Tate’s original recipe is important because its plain-Jane reputation belies a brilliant set of achievements. It’s impossible to make a packaged, shelf-stable thing taste fresh, even using sophisticated chemical tricks. Tate’s threw out the premise that a chocolate chip cookie must be fresh-out-of-the-oven soft in order to be good. The ingredients in a Tate’s chocolate chip cookie — exactly what most home recipes contain — produce a sweet snack with wonderful balance and no heft. Really, it’s more of a tan chocolate chip wafer than a picture-perfect chocolate chip with those shiny, money shot chocolate pulls — and that’s a feature of the Tate’s style, not a bug.

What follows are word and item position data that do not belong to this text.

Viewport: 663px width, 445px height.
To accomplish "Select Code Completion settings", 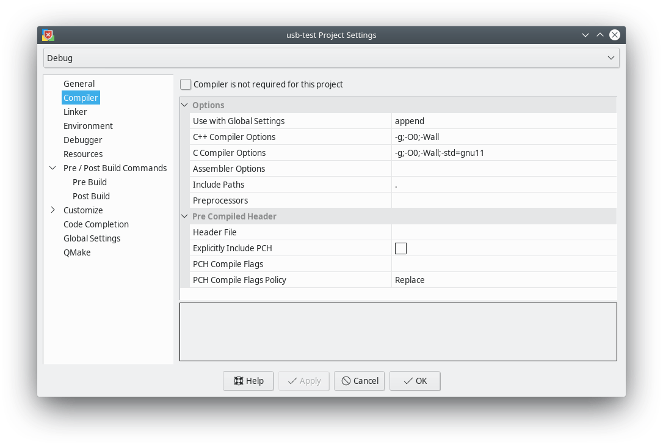I will click(x=96, y=224).
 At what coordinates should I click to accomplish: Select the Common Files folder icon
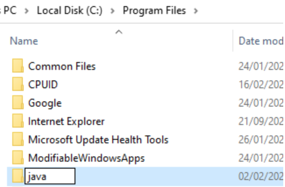tap(18, 66)
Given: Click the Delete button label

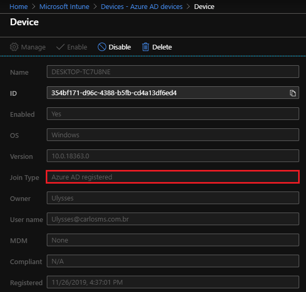Looking at the screenshot, I should point(162,47).
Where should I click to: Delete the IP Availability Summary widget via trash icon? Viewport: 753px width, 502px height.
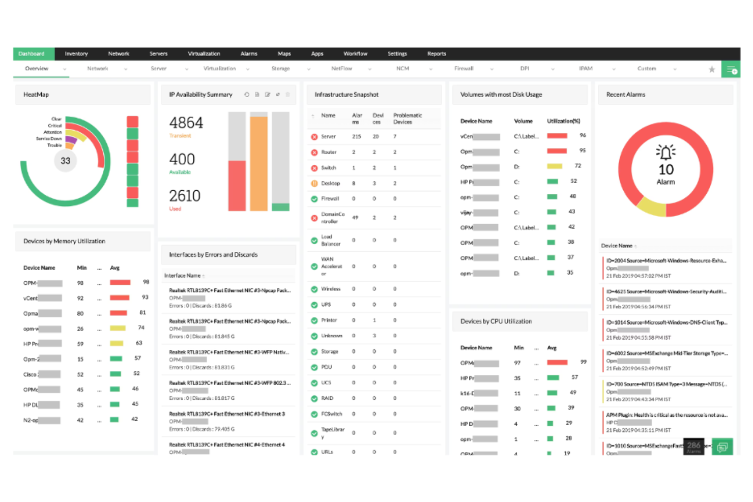click(x=288, y=95)
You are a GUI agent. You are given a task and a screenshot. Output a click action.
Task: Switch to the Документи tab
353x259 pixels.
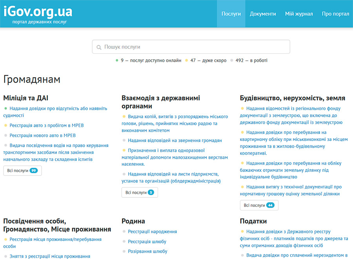[x=263, y=14]
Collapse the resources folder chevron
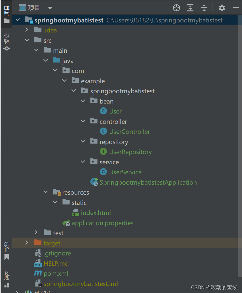Image resolution: width=242 pixels, height=293 pixels. [45, 192]
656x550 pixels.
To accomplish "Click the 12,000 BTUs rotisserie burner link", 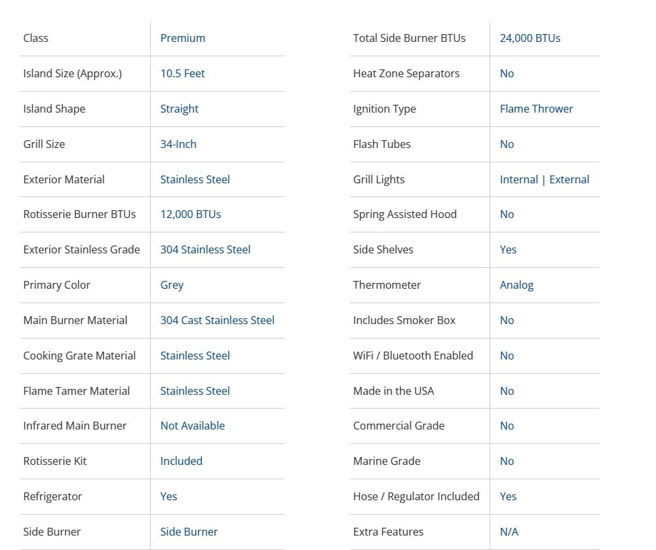I will coord(190,214).
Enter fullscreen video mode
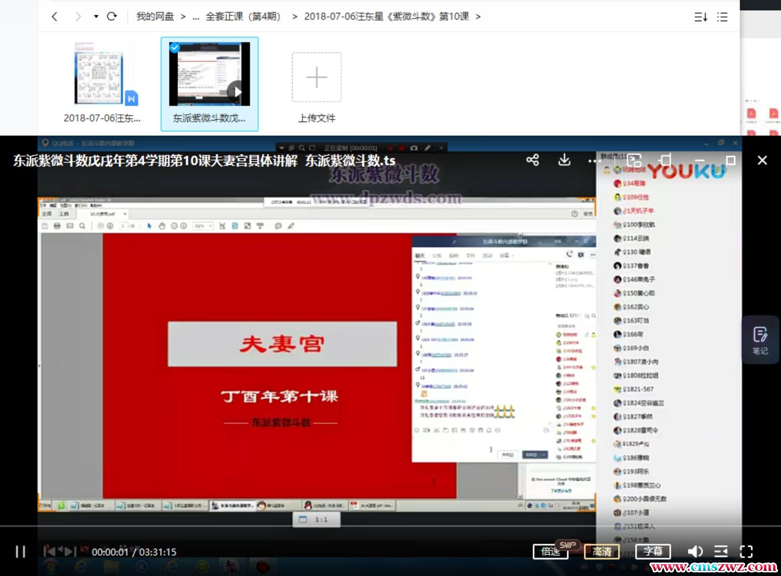This screenshot has width=781, height=576. [x=746, y=552]
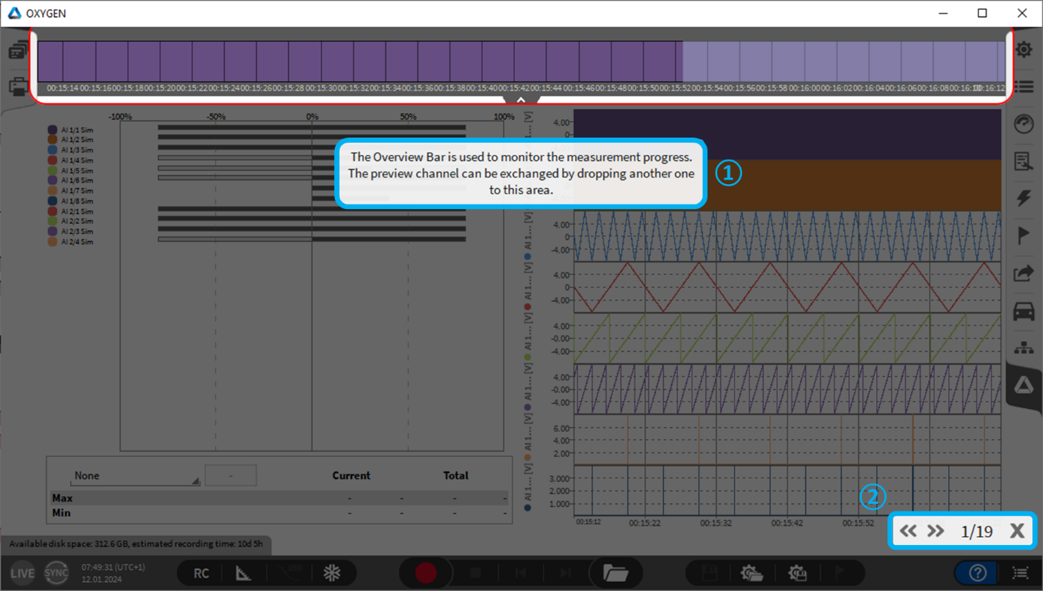Screen dimensions: 1043x591
Task: Open the gauge instruments panel icon
Action: coord(1024,124)
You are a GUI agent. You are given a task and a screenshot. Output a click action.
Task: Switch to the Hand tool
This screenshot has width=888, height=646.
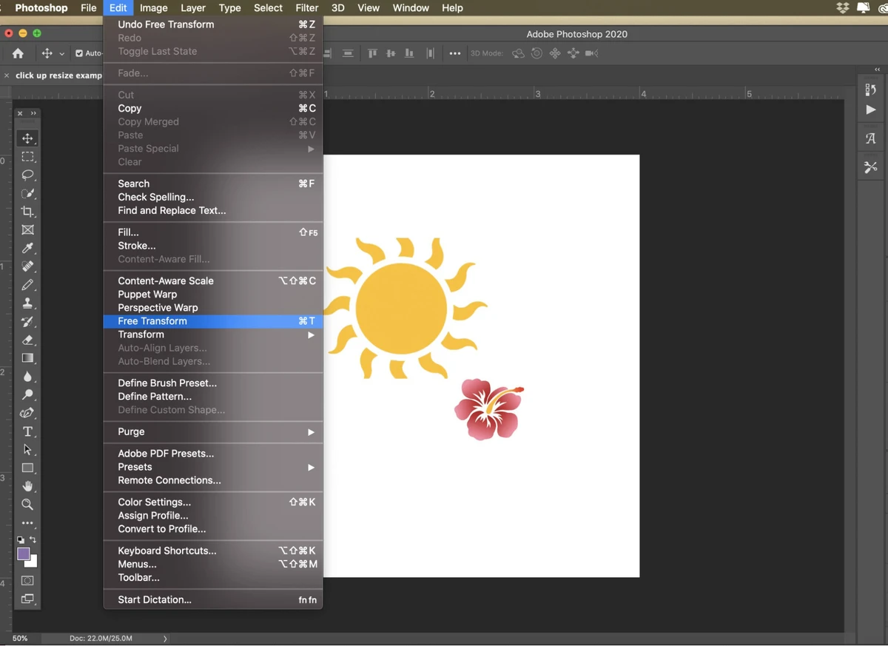(27, 486)
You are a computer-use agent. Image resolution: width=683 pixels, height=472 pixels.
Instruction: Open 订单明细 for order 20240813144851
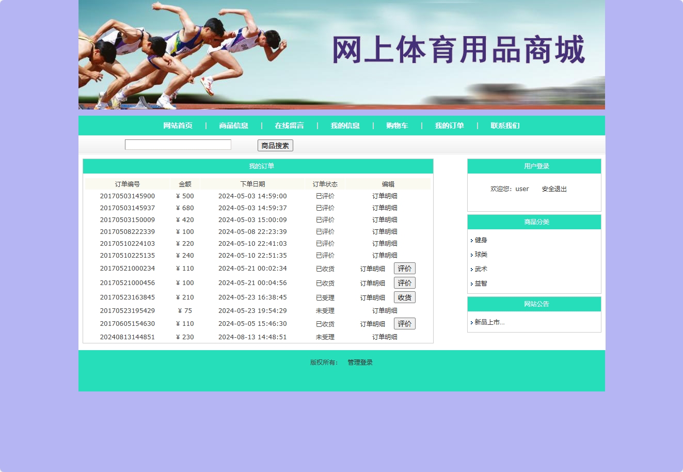[x=385, y=337]
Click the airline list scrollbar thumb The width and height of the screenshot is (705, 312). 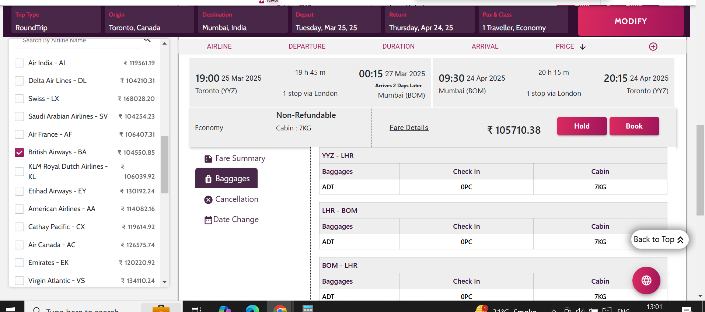(165, 164)
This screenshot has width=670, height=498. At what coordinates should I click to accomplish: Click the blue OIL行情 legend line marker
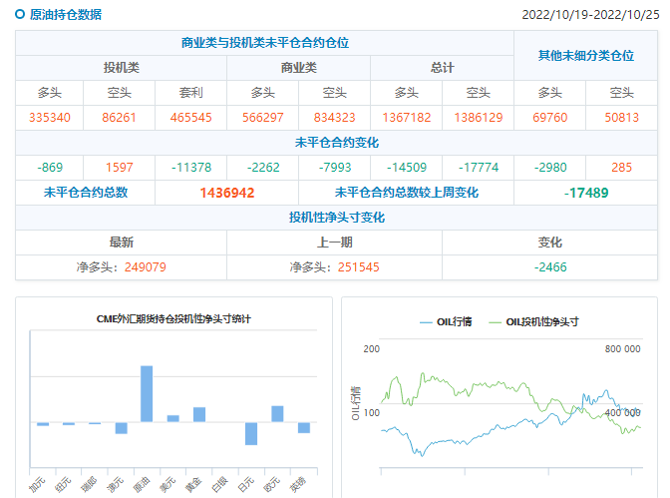(x=427, y=322)
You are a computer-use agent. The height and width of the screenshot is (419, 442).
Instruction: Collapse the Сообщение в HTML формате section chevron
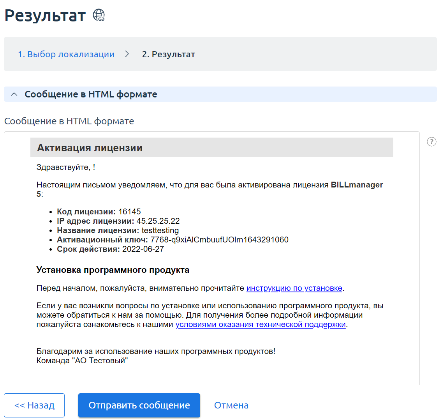[x=14, y=94]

Mondelez should also curb its tendencies, as it’s currently doing with Oreo (birthday cake Oreos! Blueberry pie Oreos!), to create too many new flavors or offshoots. A few years back, Tate’s launched a gluten-free line to a targeted audience; it still has a strong following among those looking for a cookie sans wheat. Aside from that specialty line, Tate’s has fewer than a dozen other flavors: The vanilla cookie makes a great last minute strawberry shortcake base. The coconut crisps are good crumbled over chocolate ice cream. I have two friends that swear by the white chocolate and macadamia nut variety, though it’s a bit too sweet for my tastes. Tate’s idea of a special, limited-time flavor is far tamer than Oreo’s: Currently on the market are packages of Tate’s Key Lime Coconut and an orange-scented vanilla cookie. Too many more options would muddle the brand’s image, and could dilute its quality.
Ultimately, my hope is that Mondelez remembers Tate’s Hamptons’ cottage roots, and its true fans like Ina. It should support the company’s current and clearly successful mission — and not try to fix a cookie that’s not broken.
Daniela Galarza is Eater’s senior editor.